Economic Conditions May Delay Interest Rate Cuts Under Prospective Fed Chair Warsh
Wall Street expects an extended hold as inflation rises and most Fed policymakers signal they are not ready to cut rates.
- At his Senate nomination hearing on Tuesday, Kevin Warsh pledged independence from White House pressure but offered few specifics on interest-rate policy. President Donald Trump nominated Warsh to succeed Federal Reserve Chair Jerome Powell, whose term ends May 15.
- Inflation spiked to a two-year high of 3.3% in March after the Iran war disrupted oil exports, complicating the Federal Reserve's path to lower rates. This supply shock pushed energy prices higher.

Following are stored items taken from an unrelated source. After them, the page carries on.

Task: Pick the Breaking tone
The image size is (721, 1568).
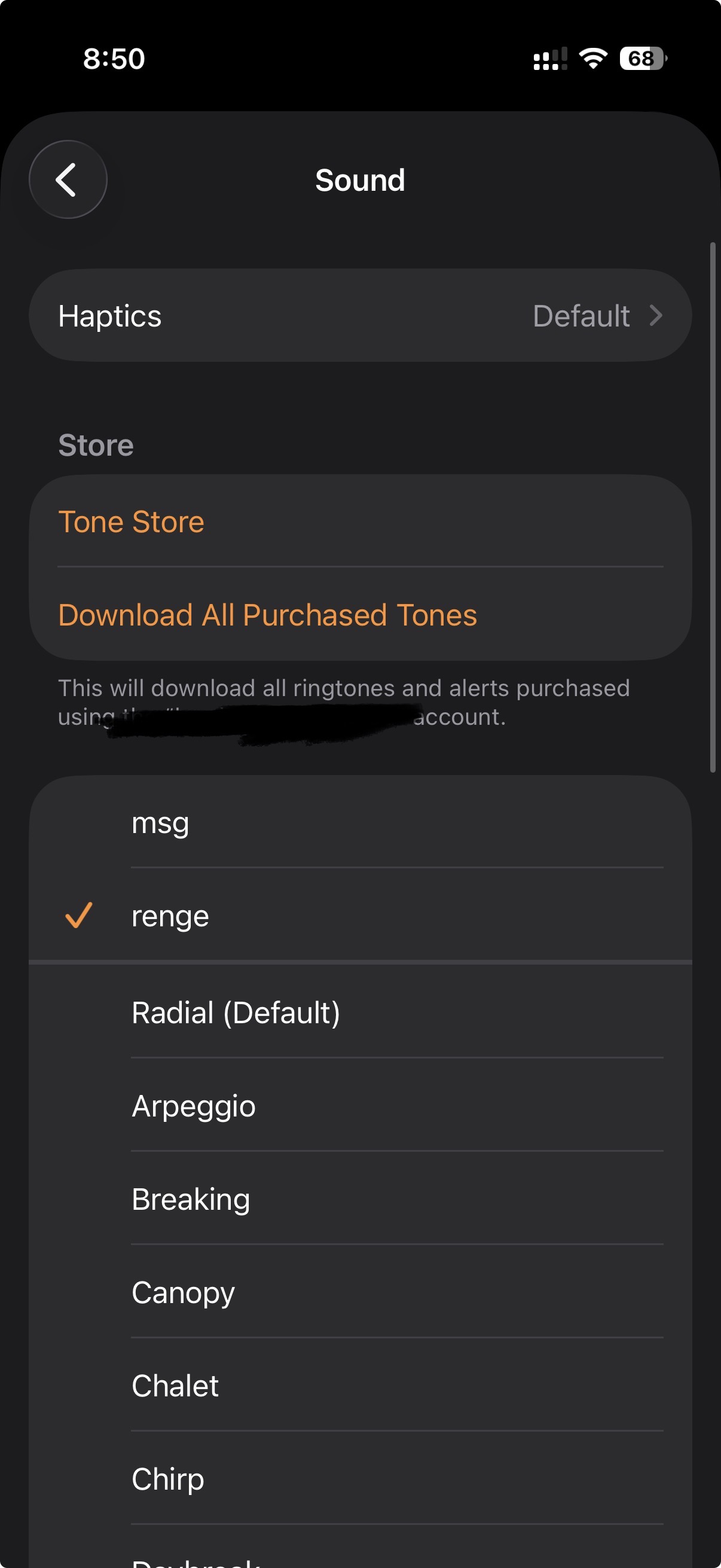Action: click(x=191, y=1199)
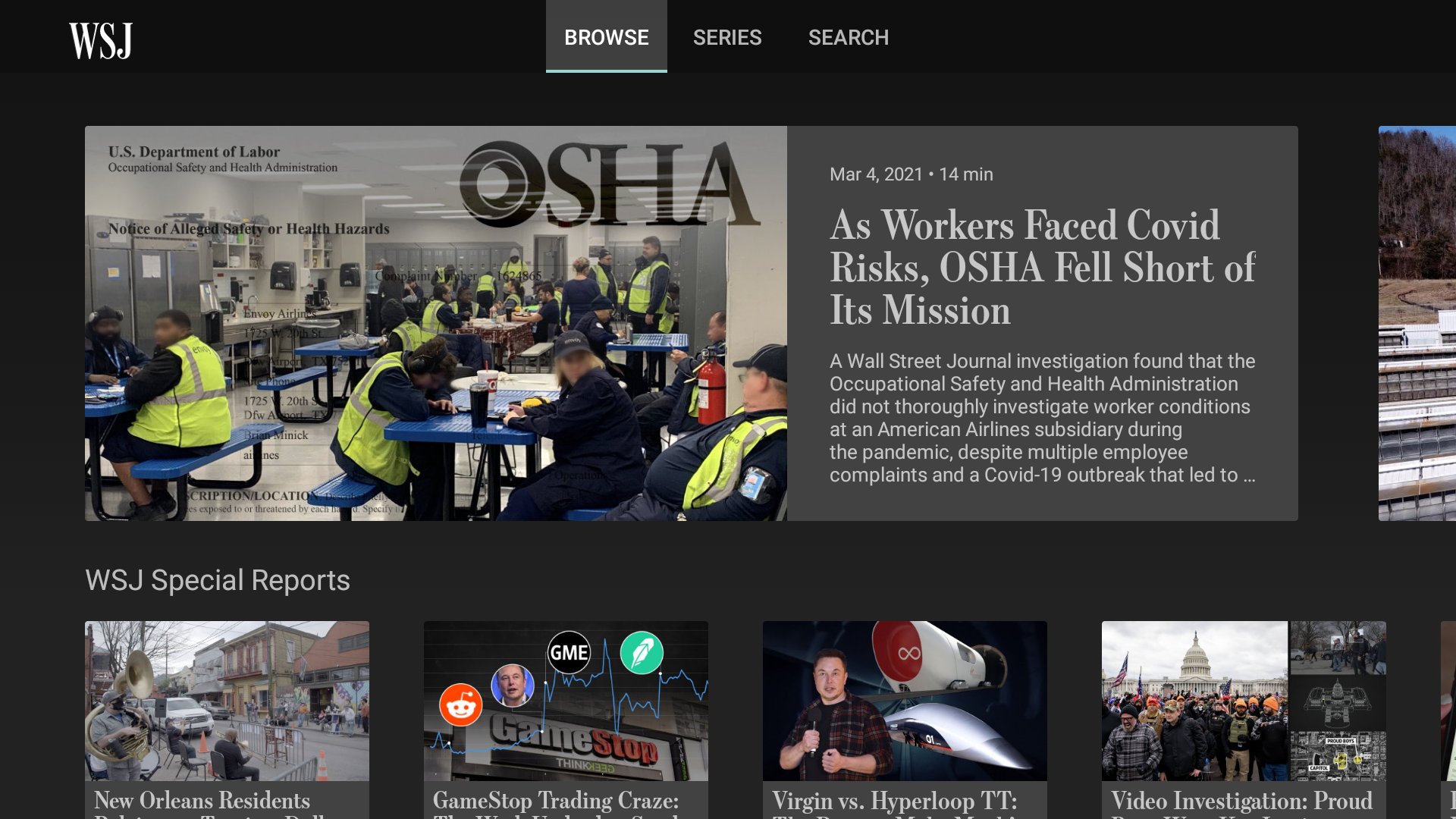Open the Virgin vs. Hyperloop TT thumbnail
This screenshot has height=819, width=1456.
click(x=905, y=701)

- As one of 12 voting members on the Federal Open Market Committee, Warsh faces hurdles including his historically hawkish record and desire to shrink the central bank's $6.7 trillion balance sheet. Analysts suggest his approach favors extended holds over rate cuts.
- While President Trump insisted that "when Kevin gets in, I do … interest rates should be much lower," Wall Street investors currently see little chance for a rate cut until October 2027. This divergence signals tension between political expectations and economic data.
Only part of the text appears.